What Did NLSIU Read In 2021? | Part I
January 8, 2022
Curious about what was on NLSIU faculty members’ reading list during 2021? We sure are! As we begin a new year, we asked our faculty members to reflect on the year that passed by and share with us some of the books they found most meaningful in 2021 and why.
We begin this series by featuring three faculty members from NLSIU this week. Find out what impressed them most about these books, and why it made it to the top of their lists.
Part I of the Series:
Dr. Sushmita Pati
Book Title: The Nutmeg’s Curse: Parables for a Planet in Crisis
Author: Amitav Ghosh
Why this is my pick: The book begins with the violent conquest of Banda archipelago by the Dutch in the year 1621 for nutmegs and takes us all the way into the contemporary horrors of COVID-19. It retells the history of the world to talk about the ecological crisis staring us in the face.
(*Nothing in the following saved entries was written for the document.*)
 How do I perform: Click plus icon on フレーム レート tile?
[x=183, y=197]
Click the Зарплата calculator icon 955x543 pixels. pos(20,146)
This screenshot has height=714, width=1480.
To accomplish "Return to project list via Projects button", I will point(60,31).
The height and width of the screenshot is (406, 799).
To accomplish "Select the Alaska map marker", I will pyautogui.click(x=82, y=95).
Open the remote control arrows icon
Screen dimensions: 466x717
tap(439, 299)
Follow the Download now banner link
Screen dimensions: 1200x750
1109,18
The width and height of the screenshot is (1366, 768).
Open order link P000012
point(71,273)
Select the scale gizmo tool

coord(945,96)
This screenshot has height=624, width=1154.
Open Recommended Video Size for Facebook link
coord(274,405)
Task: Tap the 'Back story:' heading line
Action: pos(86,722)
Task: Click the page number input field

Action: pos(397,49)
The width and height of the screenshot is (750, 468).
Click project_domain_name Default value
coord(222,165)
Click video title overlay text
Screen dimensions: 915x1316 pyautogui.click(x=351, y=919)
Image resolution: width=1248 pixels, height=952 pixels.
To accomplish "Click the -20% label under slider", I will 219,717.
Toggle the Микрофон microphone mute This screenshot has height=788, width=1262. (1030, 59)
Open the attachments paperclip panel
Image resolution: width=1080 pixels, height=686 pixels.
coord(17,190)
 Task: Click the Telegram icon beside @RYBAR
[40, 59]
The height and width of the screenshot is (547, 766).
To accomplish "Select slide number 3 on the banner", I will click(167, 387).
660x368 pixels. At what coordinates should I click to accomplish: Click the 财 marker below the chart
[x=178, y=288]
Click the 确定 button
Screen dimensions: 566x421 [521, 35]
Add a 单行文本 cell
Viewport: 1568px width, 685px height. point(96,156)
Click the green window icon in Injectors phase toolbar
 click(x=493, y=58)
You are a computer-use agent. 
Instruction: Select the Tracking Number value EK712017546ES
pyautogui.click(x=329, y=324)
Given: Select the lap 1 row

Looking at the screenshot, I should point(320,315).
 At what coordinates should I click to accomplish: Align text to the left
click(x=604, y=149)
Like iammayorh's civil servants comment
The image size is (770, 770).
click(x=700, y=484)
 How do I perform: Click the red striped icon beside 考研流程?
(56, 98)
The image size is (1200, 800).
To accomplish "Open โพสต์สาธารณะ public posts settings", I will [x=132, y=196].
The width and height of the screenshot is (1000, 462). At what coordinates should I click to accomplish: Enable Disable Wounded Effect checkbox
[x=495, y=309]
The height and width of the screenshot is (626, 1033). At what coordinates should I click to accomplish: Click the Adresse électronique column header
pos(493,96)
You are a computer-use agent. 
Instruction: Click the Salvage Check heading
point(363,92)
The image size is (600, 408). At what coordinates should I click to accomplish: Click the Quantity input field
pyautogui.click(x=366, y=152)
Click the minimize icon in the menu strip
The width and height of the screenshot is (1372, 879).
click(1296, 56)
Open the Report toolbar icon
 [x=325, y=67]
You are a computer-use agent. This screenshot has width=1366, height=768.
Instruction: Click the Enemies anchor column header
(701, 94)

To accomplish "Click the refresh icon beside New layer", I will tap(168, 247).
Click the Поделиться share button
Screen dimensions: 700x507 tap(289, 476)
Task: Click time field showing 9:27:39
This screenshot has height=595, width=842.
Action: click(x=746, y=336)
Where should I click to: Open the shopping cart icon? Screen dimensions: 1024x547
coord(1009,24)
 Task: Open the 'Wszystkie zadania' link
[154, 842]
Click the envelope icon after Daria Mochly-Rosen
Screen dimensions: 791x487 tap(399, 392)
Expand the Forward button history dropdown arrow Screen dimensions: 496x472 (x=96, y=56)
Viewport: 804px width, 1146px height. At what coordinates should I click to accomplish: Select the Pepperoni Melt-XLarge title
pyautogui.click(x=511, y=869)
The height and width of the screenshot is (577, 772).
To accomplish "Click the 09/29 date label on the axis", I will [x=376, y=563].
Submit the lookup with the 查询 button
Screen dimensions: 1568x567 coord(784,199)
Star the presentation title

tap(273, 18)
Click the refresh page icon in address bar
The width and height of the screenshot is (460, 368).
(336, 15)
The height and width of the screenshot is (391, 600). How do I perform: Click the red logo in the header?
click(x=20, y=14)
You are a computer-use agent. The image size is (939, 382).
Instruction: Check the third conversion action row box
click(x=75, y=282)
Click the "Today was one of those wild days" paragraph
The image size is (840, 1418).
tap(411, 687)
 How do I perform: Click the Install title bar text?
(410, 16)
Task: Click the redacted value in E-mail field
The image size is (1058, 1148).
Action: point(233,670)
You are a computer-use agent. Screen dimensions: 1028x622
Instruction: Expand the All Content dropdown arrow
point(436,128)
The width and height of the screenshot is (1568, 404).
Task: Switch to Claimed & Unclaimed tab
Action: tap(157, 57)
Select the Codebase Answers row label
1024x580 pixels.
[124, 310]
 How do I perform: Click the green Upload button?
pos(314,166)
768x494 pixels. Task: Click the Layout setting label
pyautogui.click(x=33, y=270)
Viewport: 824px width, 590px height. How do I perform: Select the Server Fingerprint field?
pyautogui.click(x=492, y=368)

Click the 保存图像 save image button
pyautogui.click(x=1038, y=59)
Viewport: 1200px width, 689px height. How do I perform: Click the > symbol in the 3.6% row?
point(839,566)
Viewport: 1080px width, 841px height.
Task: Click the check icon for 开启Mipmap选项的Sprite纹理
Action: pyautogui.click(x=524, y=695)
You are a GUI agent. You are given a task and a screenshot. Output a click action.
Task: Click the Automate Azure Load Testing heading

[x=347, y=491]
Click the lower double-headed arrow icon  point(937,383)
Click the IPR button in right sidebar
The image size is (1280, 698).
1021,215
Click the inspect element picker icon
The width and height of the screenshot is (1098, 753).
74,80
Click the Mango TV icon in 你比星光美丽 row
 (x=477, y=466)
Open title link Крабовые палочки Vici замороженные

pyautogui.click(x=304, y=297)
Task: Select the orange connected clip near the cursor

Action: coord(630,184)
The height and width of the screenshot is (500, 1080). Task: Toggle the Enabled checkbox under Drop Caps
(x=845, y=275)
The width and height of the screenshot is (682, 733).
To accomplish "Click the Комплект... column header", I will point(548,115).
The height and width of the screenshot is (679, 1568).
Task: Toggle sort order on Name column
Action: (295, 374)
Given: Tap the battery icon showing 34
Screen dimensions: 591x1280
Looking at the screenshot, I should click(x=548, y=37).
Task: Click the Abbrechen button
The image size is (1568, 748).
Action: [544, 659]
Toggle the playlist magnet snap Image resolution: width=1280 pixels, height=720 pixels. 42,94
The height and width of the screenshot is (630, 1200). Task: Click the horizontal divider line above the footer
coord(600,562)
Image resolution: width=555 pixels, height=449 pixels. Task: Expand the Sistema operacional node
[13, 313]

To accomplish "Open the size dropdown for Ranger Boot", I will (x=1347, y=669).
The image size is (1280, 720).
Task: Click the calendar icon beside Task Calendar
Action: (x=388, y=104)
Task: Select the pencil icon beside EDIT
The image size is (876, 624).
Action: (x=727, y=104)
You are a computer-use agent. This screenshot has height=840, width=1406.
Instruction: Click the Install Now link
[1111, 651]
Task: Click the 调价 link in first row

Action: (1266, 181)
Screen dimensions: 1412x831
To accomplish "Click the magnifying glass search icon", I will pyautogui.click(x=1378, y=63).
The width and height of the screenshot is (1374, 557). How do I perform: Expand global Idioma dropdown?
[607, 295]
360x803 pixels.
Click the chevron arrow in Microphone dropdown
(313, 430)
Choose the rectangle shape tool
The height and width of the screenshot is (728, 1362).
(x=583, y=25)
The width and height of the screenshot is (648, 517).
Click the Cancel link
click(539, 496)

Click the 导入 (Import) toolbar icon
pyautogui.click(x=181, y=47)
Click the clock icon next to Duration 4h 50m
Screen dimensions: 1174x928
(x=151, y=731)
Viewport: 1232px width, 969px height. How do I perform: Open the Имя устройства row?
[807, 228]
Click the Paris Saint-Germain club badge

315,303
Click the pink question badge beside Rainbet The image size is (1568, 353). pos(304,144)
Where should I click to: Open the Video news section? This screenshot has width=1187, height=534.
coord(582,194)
He tells us a non-linear story involving anecdotes from different parts of the world, snippets from literary classics, and human stories of a migrant, a shaman and sometimes his own. This book is a classic.
Dr. Sony Pellissery
Book Title: Thondra Thunai
Author: Perumal Murugan
Why this is my pick: Perumal Murugan’s description of childhood in agrarian society in his book Thondra Thunai (Tamil) was touching. The book is truly inspirational in its telling of how inner courage can be developed to overcome the pressures of social norms. Didn’t Indian farmers just display the same kind of courage through their persistent year-long struggle to repeal the farm laws, which led to their eventual victory?
Sabarish Suresh
Book Title: The Imaginary Institution of Society
Author: Cornelius Castoriadis
Translator: Kathleen Blamey
Why this is my pick: In this stunning work, Castoriadis manages to radically reorient studies of social structures by conceptualizing an idiosyncratic notion of the social ‘imaginary’. By moving away from traditional Platonic ontology (eidolon) as well as psychoanalytic conceptions of the imaginary (à-la Jacques Lacan), Castoriadis weaves a unique analysis of social institutions as being based on an ‘imaginary’ fabric. He does this by incorporating a revolutionary Marxist theory of the social along with a subject-centric theory of the structure. This will be fundamentally useful to not just Marxist theory and poststructuralism (which has undermined the subject at the cost of the social), and psychoanalytic criticism (which has often, at least before Lacan, stressed on the personal at the cost of missing the social), but also, perhaps first and foremost, to readers of the law, a system which is replete with legal ‘fictions’. Castoriadis’s work is an epistemological investigation of the fictional, the imaginary and the imaginal, and will be profoundly beneficial to anyone interested in how structures imagine and how the social converts the imaginal to the real.